= TASKS AND EXERCISES =
a - Output the passage of the Goethe post from "Indem ich mich" up to and including "Gleichniß nicht verfolgen.".
b - In the rows, substitute "Workshops" for "Seminars" and output only the lines from the line with "[Schwarz] (102, 568)" up to and including the line with "November 2017 (60, 1437)", leaving everything else unchanged.

= EXCERPT TO READ =
Tuesday, December 23, 2014

Goethe's "bildhafte Sprache"

The 3 Fates, by Hans Vischer, ca. 1530
I was reading through Über Kunst und Altertum and discovered (vol. 5, no. 1) the following in the opening of the section "Einzelnes." It is succinct, as in required with aphorisms, but I was struck anew by Goethe's employment of a structure of imagery, drawn from nature but also, as here, from mythology, in the process embedding human life and activity in a larger context:

Indem ich mich zeither mit der Lebensgeschichte wenig und viel bedeutender Menschen anhaltender beschäftigte, kam ich auf den Gedanken: es möchten sich wohl die einen in dem Weltgewebe als Zettel, die andern als Einschlag betrachen lassen; jene gäben eigentlich die Breite des Gewebes an, diese dessen Halt, Festigkeit, vielleicht auch mit Zuthat irgend eines Gebildes. Die Scheere der Parze hingegen bestimmt die Länge, dem sich denn das Übrige alles zusammen unterwerfen muß. Weiter wollen wir das Gleichniß nicht verfolgen.

By reference to the Fates, Goethe also suggests the role of chance in the success or failure of human activity, which accords with his belief that Nature is amoral: "Die Natur versteht gar keinen Spaß, sie ist immer wahr ... sie hat immer Recht, und die Fehler und Irrtümer sind immer des Menschen." Nature does not play favorites: that is a thought that sounds like the rationalizing of a man whom life has bitterly disappointed, although in Goethe's case one might think that he was mightily fortunate.

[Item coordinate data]
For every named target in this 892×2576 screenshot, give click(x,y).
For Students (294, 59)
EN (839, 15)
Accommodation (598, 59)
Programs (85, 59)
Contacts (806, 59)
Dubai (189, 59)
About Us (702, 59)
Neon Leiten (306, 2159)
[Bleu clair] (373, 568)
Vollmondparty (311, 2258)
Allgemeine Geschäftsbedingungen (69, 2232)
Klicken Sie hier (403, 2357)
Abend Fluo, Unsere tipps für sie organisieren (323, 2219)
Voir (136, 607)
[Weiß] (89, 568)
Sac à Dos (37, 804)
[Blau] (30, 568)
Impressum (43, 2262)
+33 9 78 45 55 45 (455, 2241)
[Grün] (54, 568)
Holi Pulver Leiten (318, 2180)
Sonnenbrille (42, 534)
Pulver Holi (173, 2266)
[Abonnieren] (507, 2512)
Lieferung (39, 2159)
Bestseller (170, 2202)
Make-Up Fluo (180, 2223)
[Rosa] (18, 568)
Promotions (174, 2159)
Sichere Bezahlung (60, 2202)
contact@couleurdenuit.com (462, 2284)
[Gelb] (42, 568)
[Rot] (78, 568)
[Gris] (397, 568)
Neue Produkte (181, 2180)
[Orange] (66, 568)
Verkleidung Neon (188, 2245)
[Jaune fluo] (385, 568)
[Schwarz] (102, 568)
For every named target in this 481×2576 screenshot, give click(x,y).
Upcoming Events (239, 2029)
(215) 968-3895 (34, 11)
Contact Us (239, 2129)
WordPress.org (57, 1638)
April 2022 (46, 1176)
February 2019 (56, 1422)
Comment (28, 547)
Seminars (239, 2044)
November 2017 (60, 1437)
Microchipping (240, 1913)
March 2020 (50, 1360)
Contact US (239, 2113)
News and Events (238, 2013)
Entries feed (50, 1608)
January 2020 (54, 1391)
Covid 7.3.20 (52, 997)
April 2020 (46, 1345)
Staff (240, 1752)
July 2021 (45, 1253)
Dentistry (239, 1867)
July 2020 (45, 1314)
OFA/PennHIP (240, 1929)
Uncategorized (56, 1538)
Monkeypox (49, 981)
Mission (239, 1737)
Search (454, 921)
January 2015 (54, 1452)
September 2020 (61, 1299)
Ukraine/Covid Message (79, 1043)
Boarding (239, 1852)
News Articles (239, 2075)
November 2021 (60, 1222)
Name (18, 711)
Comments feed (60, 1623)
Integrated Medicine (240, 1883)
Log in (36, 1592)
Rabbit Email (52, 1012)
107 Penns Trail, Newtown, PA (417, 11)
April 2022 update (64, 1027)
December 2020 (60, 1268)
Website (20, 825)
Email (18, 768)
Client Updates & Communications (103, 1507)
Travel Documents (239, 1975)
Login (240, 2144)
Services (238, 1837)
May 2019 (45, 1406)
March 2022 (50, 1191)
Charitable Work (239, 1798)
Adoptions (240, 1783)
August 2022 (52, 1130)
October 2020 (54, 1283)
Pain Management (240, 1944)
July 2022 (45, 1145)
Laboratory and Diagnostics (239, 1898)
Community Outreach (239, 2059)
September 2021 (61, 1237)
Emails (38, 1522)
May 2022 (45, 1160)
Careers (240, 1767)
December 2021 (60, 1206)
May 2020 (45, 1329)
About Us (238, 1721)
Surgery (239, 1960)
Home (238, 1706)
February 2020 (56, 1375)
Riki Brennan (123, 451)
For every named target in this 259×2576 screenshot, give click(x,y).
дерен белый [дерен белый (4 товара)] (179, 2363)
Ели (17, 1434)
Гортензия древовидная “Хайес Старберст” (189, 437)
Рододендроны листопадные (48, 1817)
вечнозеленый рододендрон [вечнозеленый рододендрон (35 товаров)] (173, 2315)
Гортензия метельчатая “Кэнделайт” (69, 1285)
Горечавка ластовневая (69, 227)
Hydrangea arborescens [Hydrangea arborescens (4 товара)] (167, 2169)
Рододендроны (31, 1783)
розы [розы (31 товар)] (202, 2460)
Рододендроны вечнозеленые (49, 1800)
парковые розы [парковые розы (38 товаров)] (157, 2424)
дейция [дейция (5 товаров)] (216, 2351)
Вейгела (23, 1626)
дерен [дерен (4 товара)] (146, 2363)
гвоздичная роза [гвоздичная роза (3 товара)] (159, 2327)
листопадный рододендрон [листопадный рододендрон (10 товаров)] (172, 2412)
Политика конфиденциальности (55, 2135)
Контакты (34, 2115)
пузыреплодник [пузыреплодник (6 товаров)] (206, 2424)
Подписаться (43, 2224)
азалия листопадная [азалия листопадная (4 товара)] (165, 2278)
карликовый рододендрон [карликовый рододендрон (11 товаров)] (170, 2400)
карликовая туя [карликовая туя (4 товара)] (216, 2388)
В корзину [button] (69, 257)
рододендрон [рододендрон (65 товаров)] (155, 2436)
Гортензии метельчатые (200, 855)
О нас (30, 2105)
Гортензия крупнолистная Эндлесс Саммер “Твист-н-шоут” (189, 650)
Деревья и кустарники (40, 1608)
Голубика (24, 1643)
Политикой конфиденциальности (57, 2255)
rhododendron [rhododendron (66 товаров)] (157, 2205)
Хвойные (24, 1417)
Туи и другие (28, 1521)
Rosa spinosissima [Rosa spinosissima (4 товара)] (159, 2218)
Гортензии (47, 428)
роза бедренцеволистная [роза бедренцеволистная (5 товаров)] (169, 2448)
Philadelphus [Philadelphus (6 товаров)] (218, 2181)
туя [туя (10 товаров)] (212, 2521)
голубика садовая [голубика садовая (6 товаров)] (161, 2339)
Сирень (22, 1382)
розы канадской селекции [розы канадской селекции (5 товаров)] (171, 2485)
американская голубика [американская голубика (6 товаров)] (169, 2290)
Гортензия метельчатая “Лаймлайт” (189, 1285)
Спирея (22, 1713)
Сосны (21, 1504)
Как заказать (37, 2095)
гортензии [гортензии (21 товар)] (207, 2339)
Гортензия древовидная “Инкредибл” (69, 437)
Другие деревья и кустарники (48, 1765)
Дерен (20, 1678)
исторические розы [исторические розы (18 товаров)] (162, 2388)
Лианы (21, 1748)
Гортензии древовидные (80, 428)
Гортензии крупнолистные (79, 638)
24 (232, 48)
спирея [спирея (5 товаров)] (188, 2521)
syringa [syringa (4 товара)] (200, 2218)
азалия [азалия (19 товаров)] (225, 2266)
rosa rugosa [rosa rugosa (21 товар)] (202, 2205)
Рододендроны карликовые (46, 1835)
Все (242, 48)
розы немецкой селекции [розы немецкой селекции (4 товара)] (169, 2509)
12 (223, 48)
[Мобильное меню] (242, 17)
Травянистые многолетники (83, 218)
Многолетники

= ANSWERS TO THE TASKS =
a -
Indem ich mich zeither mit der Lebensgeschichte wenig und viel bedeutender Menschen anhaltender beschäftigte, kam ich auf den Gedanken: es möchten sich wohl die einen in dem Weltgewebe als Zettel, die andern als Einschlag betrachen lassen; jene gäben eigentlich die Breite des Gewebes an, diese dessen Halt, Festigkeit, vielleicht auch mit Zuthat irgend eines Gebildes. Die Scheere der Parze hingegen bestimmt die Länge, dem sich denn das Übrige alles zusammen unterwerfen muß. Weiter wollen wir das Gleichniß nicht verfolgen.

b -
[Schwarz] (102, 568)
For every named target in this 481×2576 screenshot, give click(x,y).
Upcoming Events (239, 2029)
(215) 968-3895 (34, 11)
Contact Us (239, 2129)
WordPress.org (57, 1638)
April 2022 (46, 1176)
February 2019 (56, 1422)
Comment (28, 547)
Workshops (239, 2044)
November 2017 (60, 1437)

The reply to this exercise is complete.